House wants colleges to make sex offenders on campus public


Bill would also require schools to report more fire-safety information





WASHINGTON, D.C. -- Schools with information regarding registered sex offenders present on their campuses will be required to make that information available to students if the Senate approves a bill passed unanimously by the House in July.

If the federal bill becomes law, beginning in 2001 campus police departments will have to make available the same kind of sex offender registry information as local law enforcement would. Schools will be required to provide a written policy assuring that they will acknowledge the registered sex offenders on campus as well as stating what information will be available, how students and faculty can access it and when the information will be updated.

Although critics of the bill fear that colleges would have difficulty implementing such a law, advocates such as Daniel Carter, vice president of Security on Campus, say that is not the case.

"There's been some misunderstanding about what it would do," Carter said. "Because lobbyists don't want another provision for reporting, they're trying to make it seem like it's a lot of work."

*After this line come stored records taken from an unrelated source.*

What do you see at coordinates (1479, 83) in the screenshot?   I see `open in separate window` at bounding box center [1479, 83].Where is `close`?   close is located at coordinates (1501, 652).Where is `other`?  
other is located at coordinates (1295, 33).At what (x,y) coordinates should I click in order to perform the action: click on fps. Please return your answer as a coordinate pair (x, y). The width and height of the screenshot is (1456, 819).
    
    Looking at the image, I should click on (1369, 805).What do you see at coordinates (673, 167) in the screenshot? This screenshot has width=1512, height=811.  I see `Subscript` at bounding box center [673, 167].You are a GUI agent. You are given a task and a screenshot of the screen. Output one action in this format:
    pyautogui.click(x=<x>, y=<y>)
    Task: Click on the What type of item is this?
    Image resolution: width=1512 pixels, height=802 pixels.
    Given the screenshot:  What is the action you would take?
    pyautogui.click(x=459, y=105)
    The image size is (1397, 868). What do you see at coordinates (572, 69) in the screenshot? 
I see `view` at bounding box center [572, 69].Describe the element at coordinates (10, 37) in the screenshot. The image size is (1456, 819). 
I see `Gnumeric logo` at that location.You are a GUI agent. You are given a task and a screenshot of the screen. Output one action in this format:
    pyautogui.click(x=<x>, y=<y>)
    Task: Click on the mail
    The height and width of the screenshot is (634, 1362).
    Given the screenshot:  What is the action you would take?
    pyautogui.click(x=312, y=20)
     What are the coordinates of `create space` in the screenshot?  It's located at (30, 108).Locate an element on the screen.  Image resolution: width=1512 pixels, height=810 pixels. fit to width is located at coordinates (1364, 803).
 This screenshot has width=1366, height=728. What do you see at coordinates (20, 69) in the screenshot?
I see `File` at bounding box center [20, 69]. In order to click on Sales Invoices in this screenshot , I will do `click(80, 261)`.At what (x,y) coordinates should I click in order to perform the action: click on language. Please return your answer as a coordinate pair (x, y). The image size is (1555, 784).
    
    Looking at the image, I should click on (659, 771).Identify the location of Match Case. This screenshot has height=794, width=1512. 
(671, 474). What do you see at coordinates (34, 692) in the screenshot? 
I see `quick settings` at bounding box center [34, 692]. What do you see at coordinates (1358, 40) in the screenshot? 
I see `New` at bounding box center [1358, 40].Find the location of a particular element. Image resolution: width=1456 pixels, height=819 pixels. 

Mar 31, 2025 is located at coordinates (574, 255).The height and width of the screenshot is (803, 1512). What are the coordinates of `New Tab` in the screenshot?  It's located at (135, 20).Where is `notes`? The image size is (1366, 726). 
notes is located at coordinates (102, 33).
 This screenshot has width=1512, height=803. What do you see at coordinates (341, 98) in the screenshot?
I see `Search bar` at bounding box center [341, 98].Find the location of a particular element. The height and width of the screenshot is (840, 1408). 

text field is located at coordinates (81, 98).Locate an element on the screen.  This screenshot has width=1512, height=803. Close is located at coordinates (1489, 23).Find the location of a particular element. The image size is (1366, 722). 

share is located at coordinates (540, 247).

Carter said the process for dissemination of the information is actually a simple one in which the school can distribute the information to students in the same format as it is distributed to them by the states.

"I want to make it clear that where this information is made available to them by the state, then they have to make that information available to the students," Carter said.

In addition to the requirement that information about sex offenders employed by or enrolled at the school be included in its annual security disclosures, stipulations that schools report more fire safety information, publish policies regarding missing students and clarify the categorization of residence hall crimes are also included among the provisions of HR 4504, an amendment to the Higher Education Act.

The measure, which is now before the Senate Committee on Health, Education, Labor and Pensions for consideration, also requires campuses to reveal information regarding their fire-safety equipment and regulations and provide statistics on incidents of fires and false alarms as well as the deaths, injuries and damages caused by those incidents.

Additionally, universities would have to submit a report by July 2002 analyzing their fire safety systems and standards with recommendations for bringing all buildings that fall below those standards into compliance.

A missing students portion of the bill would ensure that universities provide a policy for notification to parents and law enforcement regarding missing students.

HR 4504 also seeks to reconfigure the geographic breakdown of campus crime statistics so that residence hall crimes are reported in only one category, not two, as is the case with the current method of calculation.

Carter said crimes committed in residence halls are now reported twice, in both the general campus category and on-campus housing column. He said this manner of reporting can lead to confusion about where crimes are being committed.

"We sought a minor technical change that would make each of the four geographic columns mutually exclusive," Carter said. "We believe that retains the benefit of students knowing where the crimes are happening but makes it much more clear."